Album Review: Deer Tick – The Black Dirt Sessions

Deer Tick is at the realization point of their coming of age story. Every band has one, and on their third record, they get their first kiss with Wendy moment. It’s been a rough road, but they’ve finally arrived. The Black Dirt Sessions is the acknowledgment of where they’ve been and finding out what being ‘grown up’ is all about. When John McCauley reflects, “The lonely road is behind me” on the opening track, you know this record’s something to pay attention too.

With more Cash than Skynyrd in the writing, the album makes for a strong but very dark record at times, with “Blood Moon” and the heart-wrenching confessional “Christ Jesus” releasing the biggest demons. It’s an emotionally powerful record that gives the best writing from the band to date, presenting their bare honesty in a way that’s less whiskey and more rehab. The choked up “Goodbye, Dear Friend” is the most sobering, with down pianos telling an intense and depressing story of loss. A reworking of the gut-wrenching “Christ Jesus” still tears McCauley apart at the end as he screams for his life, but by trading thick base lines for pianos, it adds a little light to the blackness while still cutting deep.

The visceral cowboy ballads like “Choir of Angels” are searching for atonement and show that God’s not there to save; no, she’s there to reflect. The band is moving past its reckless days and coming into its own with deeper substance. The polished Opry twang of their previous record, Flag Day, had the focus turn from rowdy first impressions to a more honed sound. The craft comes out even more, and you see the band for who they are and will be.

After the damning, they find a salvation in some of the best material to surface this year. They use the organ to up the bluesy gospel on “Blood Moon” and “When She Comes”. The live wire “Mange” gives us a taste of the old Deer Tick. The song builds into a Stones-like finish with a hot piano bridge and riled up guitar solo. With these, Deer Tick demands to be heard and proves itself to be a rising force in modern rock.

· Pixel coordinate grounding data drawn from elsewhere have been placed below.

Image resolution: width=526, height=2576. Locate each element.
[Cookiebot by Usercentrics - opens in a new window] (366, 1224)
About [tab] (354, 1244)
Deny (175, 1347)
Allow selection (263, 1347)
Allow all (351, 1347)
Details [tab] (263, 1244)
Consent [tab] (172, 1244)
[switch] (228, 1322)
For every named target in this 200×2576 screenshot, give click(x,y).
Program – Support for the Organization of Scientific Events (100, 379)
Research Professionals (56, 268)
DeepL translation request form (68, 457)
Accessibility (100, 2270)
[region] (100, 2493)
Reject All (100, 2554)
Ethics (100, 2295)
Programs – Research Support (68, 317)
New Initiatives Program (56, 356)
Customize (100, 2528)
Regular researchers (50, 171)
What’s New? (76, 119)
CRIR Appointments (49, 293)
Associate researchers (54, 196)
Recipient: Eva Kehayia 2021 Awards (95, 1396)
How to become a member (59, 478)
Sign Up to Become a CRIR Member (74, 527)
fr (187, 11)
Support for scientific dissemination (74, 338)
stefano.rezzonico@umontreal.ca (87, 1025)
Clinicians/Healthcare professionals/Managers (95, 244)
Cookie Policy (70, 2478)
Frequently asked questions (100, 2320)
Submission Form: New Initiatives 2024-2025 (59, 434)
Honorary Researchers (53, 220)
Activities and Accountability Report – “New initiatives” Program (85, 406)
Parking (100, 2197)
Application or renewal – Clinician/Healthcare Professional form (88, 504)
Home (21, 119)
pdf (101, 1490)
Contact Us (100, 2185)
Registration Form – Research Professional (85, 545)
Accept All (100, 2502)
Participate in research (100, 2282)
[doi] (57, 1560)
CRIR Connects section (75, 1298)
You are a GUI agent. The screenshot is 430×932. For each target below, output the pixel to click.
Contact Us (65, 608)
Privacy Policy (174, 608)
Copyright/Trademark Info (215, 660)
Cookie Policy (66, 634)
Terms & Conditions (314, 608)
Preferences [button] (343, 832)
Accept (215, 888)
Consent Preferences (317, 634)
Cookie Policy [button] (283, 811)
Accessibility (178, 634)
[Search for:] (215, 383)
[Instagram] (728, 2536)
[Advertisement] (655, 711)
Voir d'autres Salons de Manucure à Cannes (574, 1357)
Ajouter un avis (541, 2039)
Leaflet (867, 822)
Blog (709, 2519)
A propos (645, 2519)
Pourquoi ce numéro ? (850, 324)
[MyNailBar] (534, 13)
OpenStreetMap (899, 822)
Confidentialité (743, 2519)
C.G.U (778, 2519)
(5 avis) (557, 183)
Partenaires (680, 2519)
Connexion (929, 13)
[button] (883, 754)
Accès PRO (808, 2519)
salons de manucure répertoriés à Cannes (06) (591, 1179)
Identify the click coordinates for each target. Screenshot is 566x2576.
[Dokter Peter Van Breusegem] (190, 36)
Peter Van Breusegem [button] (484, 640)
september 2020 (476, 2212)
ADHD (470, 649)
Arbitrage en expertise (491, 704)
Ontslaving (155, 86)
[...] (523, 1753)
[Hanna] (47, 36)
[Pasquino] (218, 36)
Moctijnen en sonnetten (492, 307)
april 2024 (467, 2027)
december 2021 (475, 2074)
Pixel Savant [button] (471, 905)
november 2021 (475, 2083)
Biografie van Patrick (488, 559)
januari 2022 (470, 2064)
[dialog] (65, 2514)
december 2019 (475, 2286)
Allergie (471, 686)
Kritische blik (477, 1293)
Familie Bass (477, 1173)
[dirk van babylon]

The unfortunate truth for great songwriters is that life seems to run you over on a more than a frequent basis. The art, the music we call the best, comes from the rock bottom of a desperate musician. It’s an unfortunate truth to come to grips with that our somewhat selfish enjoyment comes from another person’s pain. There’s an up side in this case, though, because with such material comes Deer Tick’s validation that it was all worth it.

In the end, they’re still southern rock dreamers setting out to find their soul, and on The Black Dirt Sessions, they’ve found it. Even as the sound shifts to something more modern, they never lose what made them great to begin with. The stepped up production works, making every clean note shine but never detracting from their old essence. It might help that for the first time the band is doing more writing as a collective, and with material like this, things can only get better.